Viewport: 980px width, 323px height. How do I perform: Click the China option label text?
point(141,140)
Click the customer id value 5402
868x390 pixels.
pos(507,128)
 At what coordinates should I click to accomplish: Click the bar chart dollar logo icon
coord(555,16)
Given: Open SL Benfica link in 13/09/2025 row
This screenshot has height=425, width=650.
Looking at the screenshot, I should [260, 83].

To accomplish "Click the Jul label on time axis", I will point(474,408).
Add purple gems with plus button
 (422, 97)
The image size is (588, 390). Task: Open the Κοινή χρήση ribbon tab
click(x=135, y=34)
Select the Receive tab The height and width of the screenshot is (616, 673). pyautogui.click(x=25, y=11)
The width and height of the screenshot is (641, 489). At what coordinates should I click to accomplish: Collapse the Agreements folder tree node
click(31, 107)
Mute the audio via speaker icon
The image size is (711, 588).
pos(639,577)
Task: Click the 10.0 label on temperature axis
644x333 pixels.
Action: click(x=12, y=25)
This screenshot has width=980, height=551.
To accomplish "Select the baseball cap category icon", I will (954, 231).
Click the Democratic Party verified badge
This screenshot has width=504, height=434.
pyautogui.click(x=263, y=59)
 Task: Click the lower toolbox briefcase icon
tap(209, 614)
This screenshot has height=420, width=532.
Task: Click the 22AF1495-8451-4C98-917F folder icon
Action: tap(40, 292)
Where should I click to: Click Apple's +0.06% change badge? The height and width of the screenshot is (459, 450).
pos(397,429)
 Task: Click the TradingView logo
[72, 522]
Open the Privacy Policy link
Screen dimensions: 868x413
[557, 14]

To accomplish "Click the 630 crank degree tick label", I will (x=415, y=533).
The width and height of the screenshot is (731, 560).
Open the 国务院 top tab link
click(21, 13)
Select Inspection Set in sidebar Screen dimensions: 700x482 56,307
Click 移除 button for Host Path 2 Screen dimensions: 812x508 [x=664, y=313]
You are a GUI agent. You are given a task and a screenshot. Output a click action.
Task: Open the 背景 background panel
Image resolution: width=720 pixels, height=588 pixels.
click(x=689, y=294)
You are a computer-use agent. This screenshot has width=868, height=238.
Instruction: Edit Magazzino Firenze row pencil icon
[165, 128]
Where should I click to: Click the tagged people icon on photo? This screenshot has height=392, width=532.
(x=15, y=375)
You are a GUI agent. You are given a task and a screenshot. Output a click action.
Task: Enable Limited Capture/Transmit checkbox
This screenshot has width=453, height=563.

————

§ What to do
Nothing but the lines from the top of the records down to the line with "This screenshot has width=980, height=551." belongs in the answer; repeat them exactly.

§ Answer box
Viewport: 980px width, 323px height. How do I perform: Click the China option label text?
point(141,140)
Click the customer id value 5402
868x390 pixels.
pos(507,128)
 At what coordinates should I click to accomplish: Click the bar chart dollar logo icon
coord(555,16)
Given: Open SL Benfica link in 13/09/2025 row
This screenshot has height=425, width=650.
Looking at the screenshot, I should [260, 83].

To accomplish "Click the Jul label on time axis", I will point(474,408).
Add purple gems with plus button
 (422, 97)
The image size is (588, 390). Task: Open the Κοινή χρήση ribbon tab
click(x=135, y=34)
Select the Receive tab The height and width of the screenshot is (616, 673). pyautogui.click(x=25, y=11)
The width and height of the screenshot is (641, 489). At what coordinates should I click to accomplish: Collapse the Agreements folder tree node
click(31, 107)
Mute the audio via speaker icon
The image size is (711, 588).
pos(639,577)
Task: Click the 10.0 label on temperature axis
644x333 pixels.
Action: click(x=12, y=25)
This screenshot has width=980, height=551.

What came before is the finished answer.